== DOCUMENT EXCERPT ==
|---|

DIY Chalboard, Feltboard, Pegboard, Geoboard, Gear Board, and Front Facing Book Shelves OH MY!

 (Forward facing book shelf made with a scrap of trim attached to the back of an existing book shelf.)

Over the past week and a half or so, I have been rearranging and updating our indoor space. We run a year round program, so I don't have the option to spend a week "before" school starts getting our classroom together. So, every so often..... I tackle making major changes to our space. I wouldn't recommend doing this too often, as children need consistency, but changing things up once and awhile is fun and exciting for the children. Sometimes they "forget" about certain things until you move them to a new place. It helps them add more variety to their play, and when you do add new elements it helps you to stay organized!

 (Magnetic "Magic Walls" added to the side of the bookshelf)

Lately, I have been working to utilize our shelving units to their maximum potential. If you remember, awhile back, I made a flannel story board on one of our large white shelves. You will find the full tutorial here:
Finally a Flannel Board. The book shelves have traditionally been placed with the back up against the wall, but recently, I decided that it was a poor use of space to use them in that manner. Now, I am using them to help divide areas of the room, by anchoring the side of the shelf to the wall instead of the back.

The shelf pictured above is anchored to the wall by the side. On the back of the shelf, pictured above, I made a giant pegboard/gearboard/geoboard.  I didn't take a lot of photos in the process, but here is the basic run down:
1) Buy your pegboard. I used the 1/4" thickness board. I like it better because it is sturdier and the holes have a wider diameter.
2) Cut the pegboard to the size you would like to use.  I didn't want mine to cover the full length of my shelf, so I measured and cut the board to the size .
3) Paint if desired
4) Add nuts and bolts to the board in the area you plan to use as a gear and/or geoboard. I used #6 nuts and bolts that were 1 1/2 " long.  I would recommend testing different sizes to determine the best ones for your project. You want to make sure that they are wide enough to support your gears (but not too wide that the gears won't fit!)  I also wanted part of the peg board to be used as a peg board, so I did not add the nuts and bolts to the full area. In order to accommodate my gears I put the bolts in every other hole, skipped a row and then for the third row, I alternated every other hole opposite the first row. Skip a row then repeat the first row, etc. (I hope this is clear. I'm including a photo up close to help those of you who are visual like I am).

|---|

== DATA SEGMENT ==
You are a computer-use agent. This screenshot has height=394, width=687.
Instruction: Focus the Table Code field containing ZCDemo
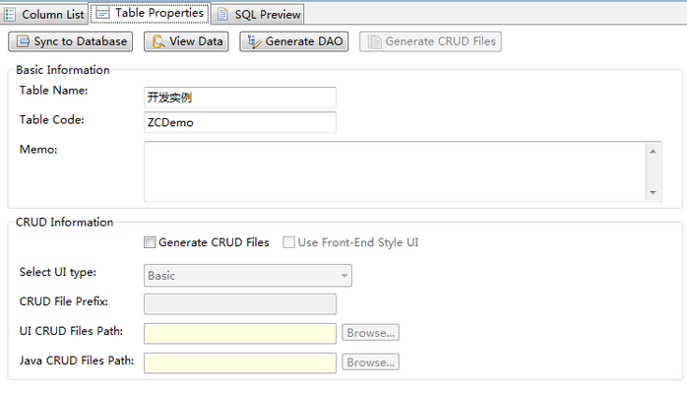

|---|

== WHAT TO DO ==
A: Could you repeat the post on DIY classroom boards word for word, starting with "3) Paint if" and going on through "like I am)."?
B: Can you go on with the post on DIY classroom boards, picking up after its last sentence?
The listing is separate from the post on DIY classroom boards.

== FINAL ANSWERS ==
A:
3) Paint if desired
4) Add nuts and bolts to the board in the area you plan to use as a gear and/or geoboard. I used #6 nuts and bolts that were 1 1/2 " long.  I would recommend testing different sizes to determine the best ones for your project. You want to make sure that they are wide enough to support your gears (but not too wide that the gears won't fit!)  I also wanted part of the peg board to be used as a peg board, so I did not add the nuts and bolts to the full area. In order to accommodate my gears I put the bolts in every other hole, skipped a row and then for the third row, I alternated every other hole opposite the first row. Skip a row then repeat the first row, etc. (I hope this is clear. I'm including a photo up close to help those of you who are visual like I am).

B:
5) Attach your board to the back of a book shelf. If you are using part of it as a peg board, make sure to leave some space between the board and the shelf. (Otherwise you won't be able to hook your accessories in.) I also added a wedge to the sides on the bottom. We cut a 2x4 section at an angle to make our wedges.
Make sure to anchor your pegboard the wedge and the wedge to the bookshelf. It is not necessary to do this, but your gears will work much better if you do. (When you do not have the angle that the wedge provides, your gears lean forward.)

6) Play and Enjoy!!!!

This shelf now has activity and storage on 3 sides!  I cut the back of the shelf to open up the bottom to allow the gear basket and felt story buckets to be accessed from both sides. If you remember my initial flannel board, it actually was aligned with the bottom shelf. I lifted it up to open the bottom up for storage.

I do plan to add a rain gutter shelf to the bottom of the dark brown backing of the shelf in this photo for some of our books, especially those that have to do with gears and shapes.
The flannel board is still on the other side, I just moved it up a shelf! So, there is an open shelf on the bottom where the story pieces are kept along with the gears. There are 3 shelves behind the board for storage of smaller items that I do not want readily accessible because of the young children in my care. The top shelf is also open for storage.


The "Magic Wall" on the side of the shelf is from Dowling Magnets. I have never tried the magnetic paint, but I have been told by more than one person not to waste my money. Magic Walls are thin magnetic boards that you can apply to the wall. I cut this one in half and stacked the pieces on top of each other in order to cover the side of the shelf. Right now, we have the magnetic foam shapes out, but I have a wide array of other magnets available for the children to explore.
Our chalkboard made with the homemade paint is holding up quite nicely. (It does need a good scrub though!) We turned another book shelf and made the back into a forward facing shelf:
This was super easy to do, and I made it with a scrap of trim that was dropped off by a friend.
Cut the trim to the length of the book shelf, pre-drill holes to prevent the trim from cracking, attach the trim to the shelf with a screwdriver... and voila! Forward facing shelves!
The shelves still need a coat of paint, and I will probably add a dowel length to each shelf to help support the taller books. (They like to lean forward a little bit.)

I love all of the DIY, and I am super excited to be making better use of our book shelves! Do you have any creative ways to better utilize your shelves?

Comments

You're a super-teacher! I need to get me some tools! :)
Anonymous said…
Awesome! I love all of your unique and creative idea. Your blog rocks!! Thank you for sharing.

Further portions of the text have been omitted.